La Quinzaine littéraire, 1er mai 1999, par Mario Fusco

Le concierge et Tirésias

En 1981, parut en Italie un singulier roman qui, d’emblée, imposa le nom d’un auteur sicilien, Gesualdo Bufalino, déjà sexagénaire et jusque-là demeuré inconnu. C’était Diceria dell’untore, dont la traduction française, intitulée Le Semeur de peste, sortit quelques années plus tard, chez L’Âge d’homme. En 1996, après avoir publié dans l’intervalle une dizaine de volumes, Bufalino mourut dans un accident d’auto, quelques jours à peine après la parution de son dernier roman, Tommaso et le photographe aveugle.

C’est un livre étonnant, là encore, non pas tant parce qu’il raconte que par la manière de raconter et par l’écriture de Bufalino. Il s’agit, comme déjà dans Le Semeur de peste, d’un récit à la première personne, mais il vaudrait mieux sans doute parler d’un monologue qui, délibérément, transporte le lecteur dans un monde médiocre, voire sordide. C’est le monde tel que le perçoit autour de lui le narrateur, Tommaso, un ancien journaliste en rupture de travail comme en vacance d’amour, et qui, plus qu’un emploi, a trouvé une manière de refuge comme gardien d’un grand immeuble de rapport, à la fois inachevé et déjà croulant, situé à la périphérie de Rome.

Qu’il soit question de Rome est du reste une indication presque anecdotique, qui renvoie à un espace urbain passablement vague, mais à la fois immense et peuplé d’individus douteux et corrompus. Tout en effet ou presque se passe dans cette bâtisse où s’entrecroisent et coexistent d’assez minables personnages, auxquels seuls le gérant et le gardien confèrent un minimum d’unité et de cohérence. C’est du sous-sol (éminemment allusif) où il a élu domicile que Tommaso observe, par une lucarne située au niveau du trottoir, les allées et venues des copropriétaires, partagé qu’il est entre le désir de rêvasser, parfois aussi d’écrire, mais sans se mêler de la vie d’autrui, et d’autre part la curiosité d’épier ce qu’il ne fait qu’entrevoir de son souterrain, sauf quand il est arraché à sa torpeur par les inévitables incidents de la vie de chaque jour.

Tommaso a un ami, un photographe devenu aveugle qu’il a surnommé Tirésias et qui tire profit de sa cécité pour prendre des clichés de scènes scabreuses dont il est un témoin apparemment à l’abri de tout soupçon.
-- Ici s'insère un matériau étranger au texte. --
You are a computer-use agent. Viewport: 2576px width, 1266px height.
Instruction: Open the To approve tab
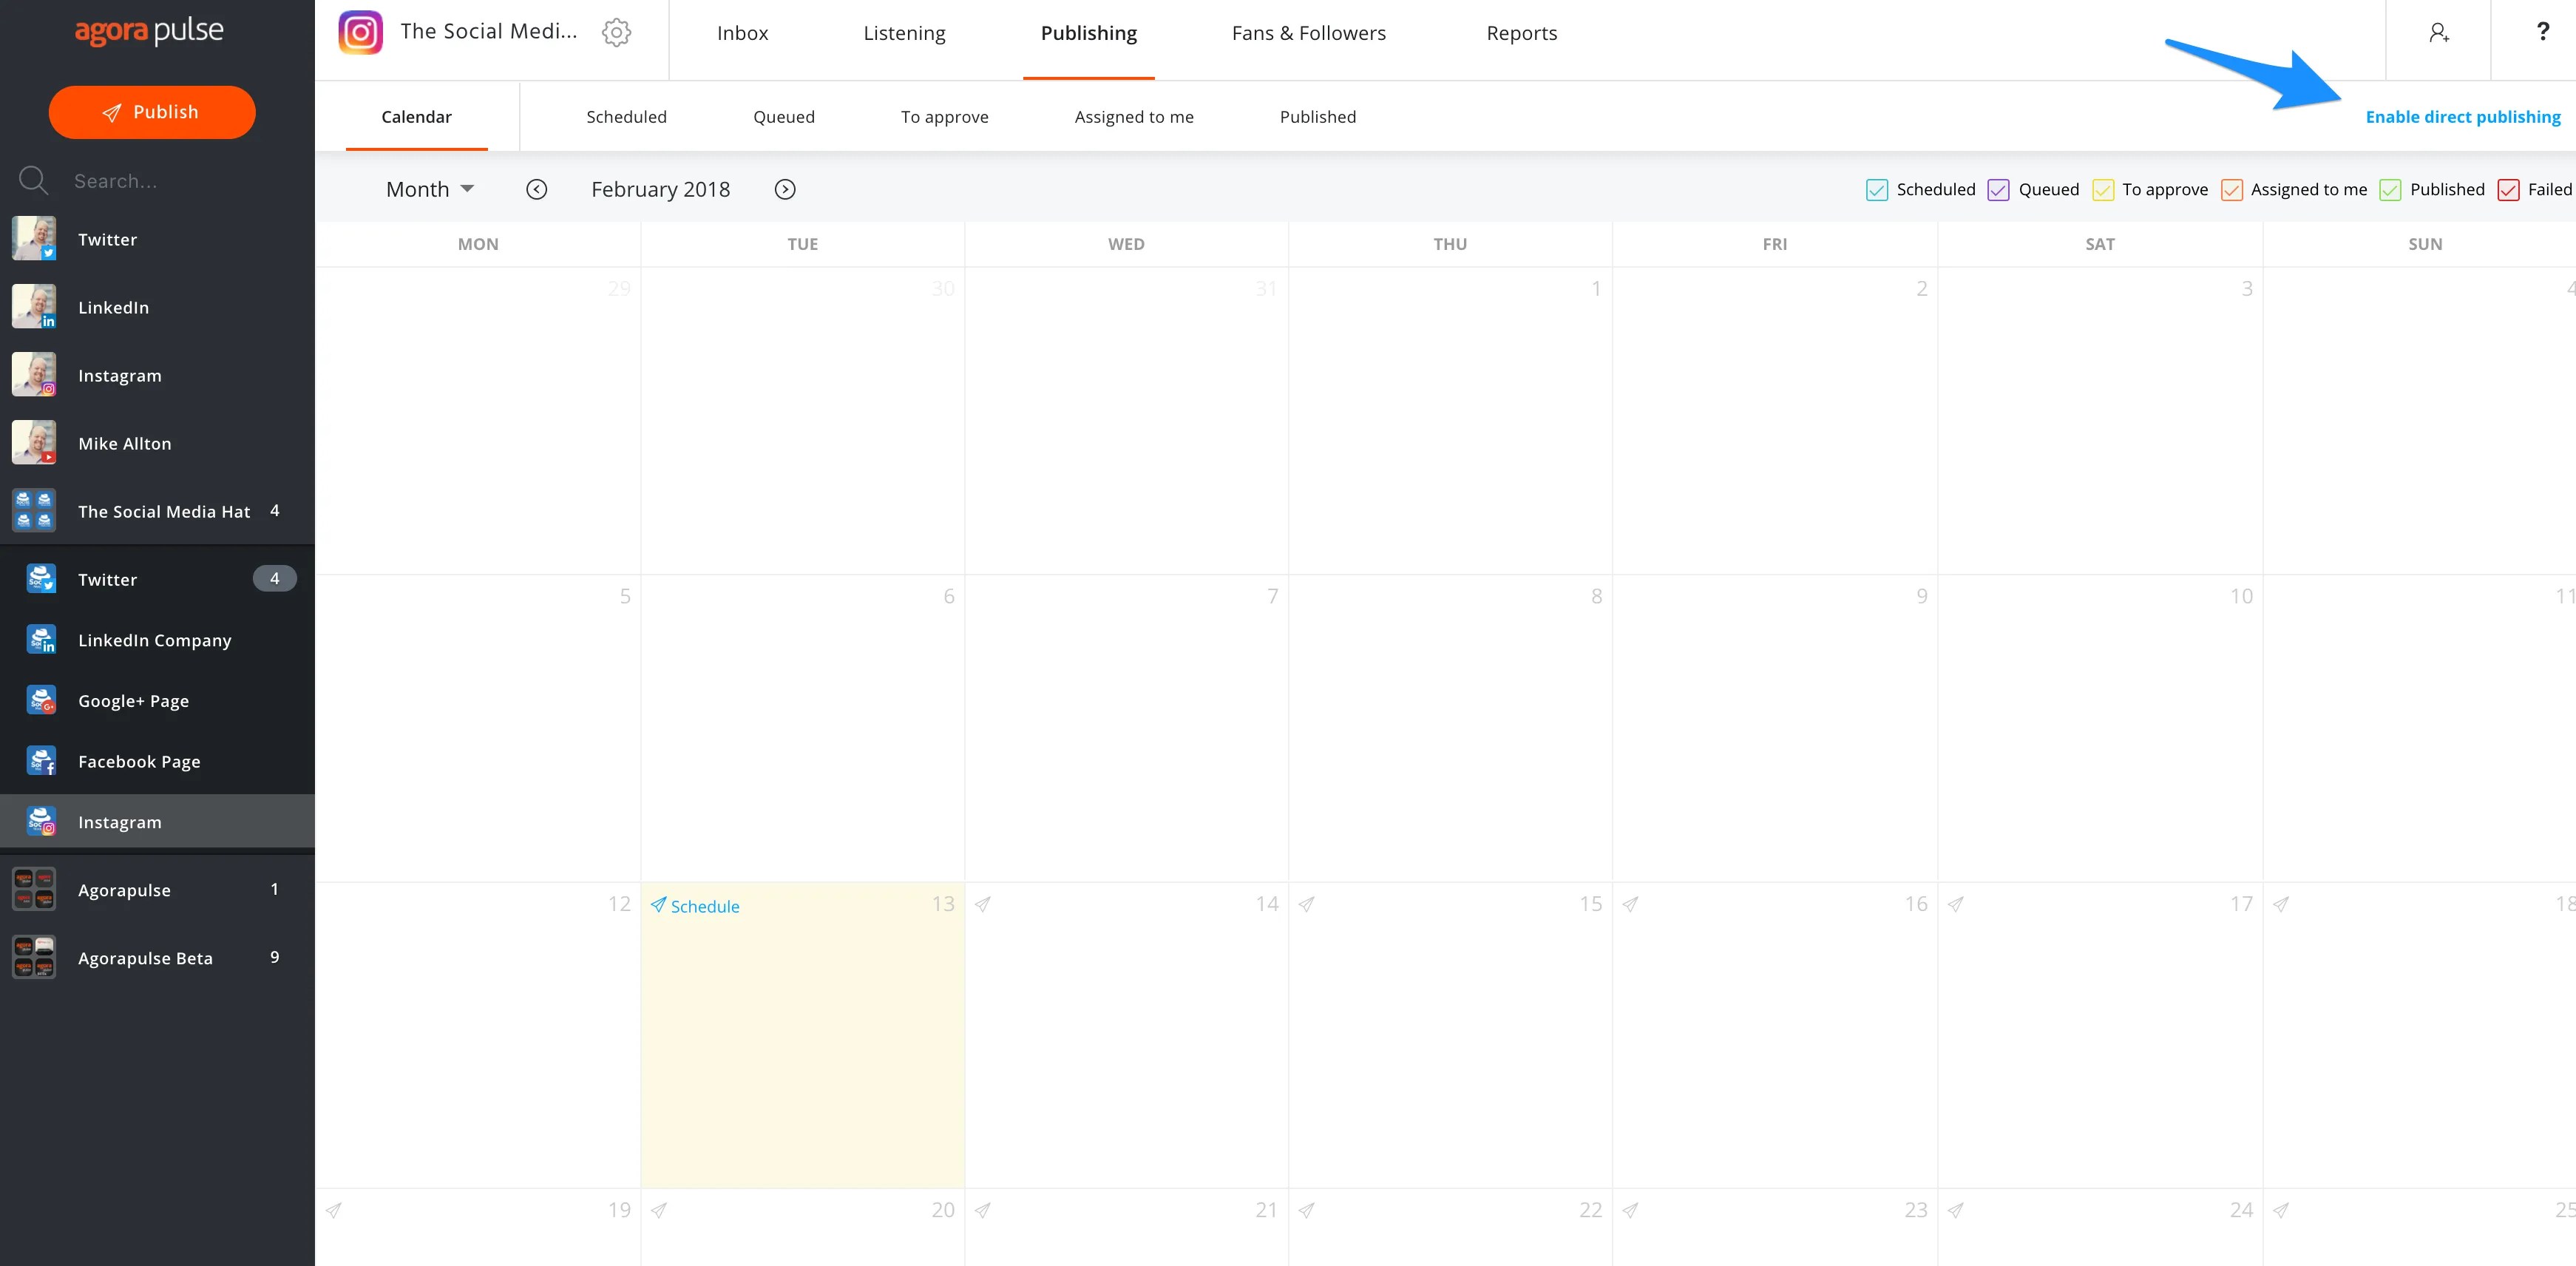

Ce qui n’empêche qu’un jour, il est renversé et tué par une motocyclette : accident ou meurtre ? D’une certaine façon, le roman développe ce qui apparaît comme une enquête sur cette mort, qui de près ou de loin implique tous les personnages, pâles figures d’une sorte d’opéra de quatre sous, mené avec brio, et dans une construction d’une sophistication très subtile, puisque le roman est aussi le récit d’un roman en train de se faire.

Une autre lecture est possible : sans contredire la première, elle témoigne de l’inquiétude, voire de l’angoisse de Bufalino, qui n’a jamais cessé d’être hanté par la mort et dont toute l’œuvre est un incessant questionnement métaphysique, nourri de lectures innombrables qui, habituellement, ne font qu’affleurer et transparaître, sauf quand c’est l’auteur lui-même qui, ironiquement, les souligne comme pour s’en excuser. En fait, bien plus que de lectures, c’est de références encyclopédiques où par exemple, le cinéma comme la musique se mêlent aux philosophes et aux auteurs de l’antiquité qu’il faudrait parler avec Bufalino, écrivain tardivement reconnu comme tel mais qui, sa vie durant, n’avait cessé de lire et de travailler intensément dans l’isolement de sa petite ville sicilienne de Comiso. Et cette inquiétude, comme cette culture multiforme qui tentait de lui apporter une réponse, convergent dans une écriture extrêmement travaillée, fondée sur une langue d’une grande richesse et sur une prolifération parfois torrentielle d’images et de figures éminemment baroques, où l’oxymore occupe une place privilégiée.

Le « photographe aveugle » en est un bon exemple, parmi d’autres, et pourrait résumer ce jeu apparent avec les mots comme avec le sens qui caractérise Bufalino ; car le jeu avec l’écriture n’avait pour lui d’autre raison que de traduire sa curiosité effarée devant une réalité énigmatique dont, profondément, il n’avait jamais cessé de douter qu’on pût lui trouver une solution, mais qu’il ne pouvait toutefois se résigner à ne pas questionner sans trêve.